WHAT IS EXPECTED |
Should the word "bottom" occur in a line of the records, copy that line.
DATASET Block Start
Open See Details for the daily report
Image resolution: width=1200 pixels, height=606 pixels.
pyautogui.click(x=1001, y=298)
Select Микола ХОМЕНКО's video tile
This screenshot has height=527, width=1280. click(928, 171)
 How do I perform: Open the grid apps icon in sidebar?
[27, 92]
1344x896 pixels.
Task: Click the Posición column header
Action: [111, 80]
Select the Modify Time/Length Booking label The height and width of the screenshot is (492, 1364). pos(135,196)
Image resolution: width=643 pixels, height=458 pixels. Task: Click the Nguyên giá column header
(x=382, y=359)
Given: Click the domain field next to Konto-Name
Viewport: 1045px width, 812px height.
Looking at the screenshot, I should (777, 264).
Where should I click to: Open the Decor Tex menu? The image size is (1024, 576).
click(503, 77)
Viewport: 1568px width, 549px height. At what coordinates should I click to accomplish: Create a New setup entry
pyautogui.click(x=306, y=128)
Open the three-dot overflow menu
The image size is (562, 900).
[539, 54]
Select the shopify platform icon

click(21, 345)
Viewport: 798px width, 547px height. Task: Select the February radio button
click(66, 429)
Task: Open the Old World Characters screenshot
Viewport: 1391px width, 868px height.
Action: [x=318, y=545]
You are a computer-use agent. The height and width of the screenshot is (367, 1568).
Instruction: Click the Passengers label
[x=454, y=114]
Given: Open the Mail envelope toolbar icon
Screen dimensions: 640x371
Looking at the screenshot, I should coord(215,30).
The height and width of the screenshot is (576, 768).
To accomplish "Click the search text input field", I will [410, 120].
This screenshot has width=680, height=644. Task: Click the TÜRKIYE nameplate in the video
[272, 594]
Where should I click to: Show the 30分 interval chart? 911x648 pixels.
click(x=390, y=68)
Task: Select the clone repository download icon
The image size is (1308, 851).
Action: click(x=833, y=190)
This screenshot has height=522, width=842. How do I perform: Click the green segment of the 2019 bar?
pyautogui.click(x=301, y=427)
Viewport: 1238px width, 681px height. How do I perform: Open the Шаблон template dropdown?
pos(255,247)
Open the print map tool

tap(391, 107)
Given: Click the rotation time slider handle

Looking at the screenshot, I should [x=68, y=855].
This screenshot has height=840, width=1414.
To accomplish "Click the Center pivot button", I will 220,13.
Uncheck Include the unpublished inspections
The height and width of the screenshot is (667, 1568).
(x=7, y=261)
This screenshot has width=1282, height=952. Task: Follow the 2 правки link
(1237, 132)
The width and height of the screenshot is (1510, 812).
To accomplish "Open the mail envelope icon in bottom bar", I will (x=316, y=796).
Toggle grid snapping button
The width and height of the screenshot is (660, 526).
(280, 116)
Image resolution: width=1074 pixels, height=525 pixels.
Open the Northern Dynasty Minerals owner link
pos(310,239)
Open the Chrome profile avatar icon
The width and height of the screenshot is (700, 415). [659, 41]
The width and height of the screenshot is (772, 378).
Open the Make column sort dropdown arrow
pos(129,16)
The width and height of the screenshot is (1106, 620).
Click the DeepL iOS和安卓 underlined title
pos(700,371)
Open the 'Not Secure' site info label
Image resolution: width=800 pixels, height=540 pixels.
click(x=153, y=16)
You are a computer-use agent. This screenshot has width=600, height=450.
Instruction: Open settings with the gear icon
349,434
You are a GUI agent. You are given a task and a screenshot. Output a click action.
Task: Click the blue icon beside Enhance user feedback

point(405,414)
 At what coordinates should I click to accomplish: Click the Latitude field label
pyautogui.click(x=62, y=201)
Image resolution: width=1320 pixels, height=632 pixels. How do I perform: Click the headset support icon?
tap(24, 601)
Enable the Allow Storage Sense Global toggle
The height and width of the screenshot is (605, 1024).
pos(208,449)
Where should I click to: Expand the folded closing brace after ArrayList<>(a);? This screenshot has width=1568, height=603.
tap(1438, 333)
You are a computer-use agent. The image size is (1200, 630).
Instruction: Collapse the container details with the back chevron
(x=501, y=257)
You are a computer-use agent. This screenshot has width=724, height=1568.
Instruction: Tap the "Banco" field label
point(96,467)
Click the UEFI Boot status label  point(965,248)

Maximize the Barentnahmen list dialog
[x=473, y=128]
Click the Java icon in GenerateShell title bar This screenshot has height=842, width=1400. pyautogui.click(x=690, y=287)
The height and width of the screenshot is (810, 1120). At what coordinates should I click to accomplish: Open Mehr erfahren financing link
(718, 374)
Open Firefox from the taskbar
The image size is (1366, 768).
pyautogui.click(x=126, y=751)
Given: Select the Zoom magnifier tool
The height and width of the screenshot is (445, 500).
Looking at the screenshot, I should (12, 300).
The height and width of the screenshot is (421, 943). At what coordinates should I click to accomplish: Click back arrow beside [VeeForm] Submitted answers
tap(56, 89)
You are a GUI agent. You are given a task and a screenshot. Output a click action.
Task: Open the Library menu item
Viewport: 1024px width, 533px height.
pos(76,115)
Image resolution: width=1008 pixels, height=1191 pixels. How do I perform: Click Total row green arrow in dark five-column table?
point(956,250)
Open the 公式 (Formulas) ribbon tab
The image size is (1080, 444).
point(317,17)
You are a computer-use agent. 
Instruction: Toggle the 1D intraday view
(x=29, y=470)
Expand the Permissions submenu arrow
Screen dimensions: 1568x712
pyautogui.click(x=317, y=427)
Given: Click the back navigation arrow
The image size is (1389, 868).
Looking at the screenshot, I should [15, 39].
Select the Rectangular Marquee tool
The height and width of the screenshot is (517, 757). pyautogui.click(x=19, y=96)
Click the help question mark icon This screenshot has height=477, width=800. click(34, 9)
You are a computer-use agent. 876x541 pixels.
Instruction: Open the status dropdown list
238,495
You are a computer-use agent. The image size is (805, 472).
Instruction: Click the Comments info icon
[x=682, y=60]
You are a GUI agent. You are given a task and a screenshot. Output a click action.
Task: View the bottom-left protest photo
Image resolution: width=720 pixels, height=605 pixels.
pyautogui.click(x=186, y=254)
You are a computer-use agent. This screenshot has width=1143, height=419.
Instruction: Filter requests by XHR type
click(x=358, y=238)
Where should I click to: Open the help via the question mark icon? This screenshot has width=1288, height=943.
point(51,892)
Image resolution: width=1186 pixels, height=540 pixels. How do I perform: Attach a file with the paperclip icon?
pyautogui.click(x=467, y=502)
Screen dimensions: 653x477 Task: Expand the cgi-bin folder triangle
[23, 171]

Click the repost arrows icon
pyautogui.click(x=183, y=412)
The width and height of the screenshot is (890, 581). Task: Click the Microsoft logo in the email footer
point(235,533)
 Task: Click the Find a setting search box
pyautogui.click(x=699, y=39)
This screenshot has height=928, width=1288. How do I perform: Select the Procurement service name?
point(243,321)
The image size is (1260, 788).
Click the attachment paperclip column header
DATASET Block End
ANSWER SECTION |
To accomplish "Open the mail envelope icon in bottom bar", I will (x=316, y=796).
Task: View the bottom-left protest photo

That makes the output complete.